→ Given exercise
Please retype the listing word for word, from the line that contains "Where should I click to: Click the accepted" through the end of the listing.

→ Word and element location listing
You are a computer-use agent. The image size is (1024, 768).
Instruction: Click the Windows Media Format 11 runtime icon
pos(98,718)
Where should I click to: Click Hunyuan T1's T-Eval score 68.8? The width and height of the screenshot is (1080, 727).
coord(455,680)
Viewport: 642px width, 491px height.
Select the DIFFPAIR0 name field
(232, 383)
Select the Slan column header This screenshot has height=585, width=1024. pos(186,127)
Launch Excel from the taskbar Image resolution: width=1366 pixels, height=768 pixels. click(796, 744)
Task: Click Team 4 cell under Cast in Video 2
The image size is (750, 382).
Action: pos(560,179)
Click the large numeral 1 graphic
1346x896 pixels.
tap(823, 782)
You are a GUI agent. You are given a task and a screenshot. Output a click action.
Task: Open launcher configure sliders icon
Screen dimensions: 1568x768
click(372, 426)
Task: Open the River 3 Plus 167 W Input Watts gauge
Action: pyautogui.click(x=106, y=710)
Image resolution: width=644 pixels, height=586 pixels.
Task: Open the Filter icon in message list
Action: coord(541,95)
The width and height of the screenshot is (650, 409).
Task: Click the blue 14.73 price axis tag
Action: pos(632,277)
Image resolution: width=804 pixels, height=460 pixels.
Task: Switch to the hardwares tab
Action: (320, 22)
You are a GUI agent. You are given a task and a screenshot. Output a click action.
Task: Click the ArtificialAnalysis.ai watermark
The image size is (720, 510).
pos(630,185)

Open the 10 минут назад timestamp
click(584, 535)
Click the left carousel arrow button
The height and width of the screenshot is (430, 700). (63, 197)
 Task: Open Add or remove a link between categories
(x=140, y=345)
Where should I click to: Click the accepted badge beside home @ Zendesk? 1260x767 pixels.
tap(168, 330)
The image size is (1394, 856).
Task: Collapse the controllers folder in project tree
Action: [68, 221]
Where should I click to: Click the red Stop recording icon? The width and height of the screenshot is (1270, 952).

→ Solution
Where should I click to: Click the accepted badge beside home @ Zendesk? 1260x767 pixels.
tap(168, 330)
The image size is (1394, 856).
Task: Collapse the controllers folder in project tree
Action: [68, 221]
Where should I click to: Click the red Stop recording icon? The width and height of the screenshot is (1270, 952).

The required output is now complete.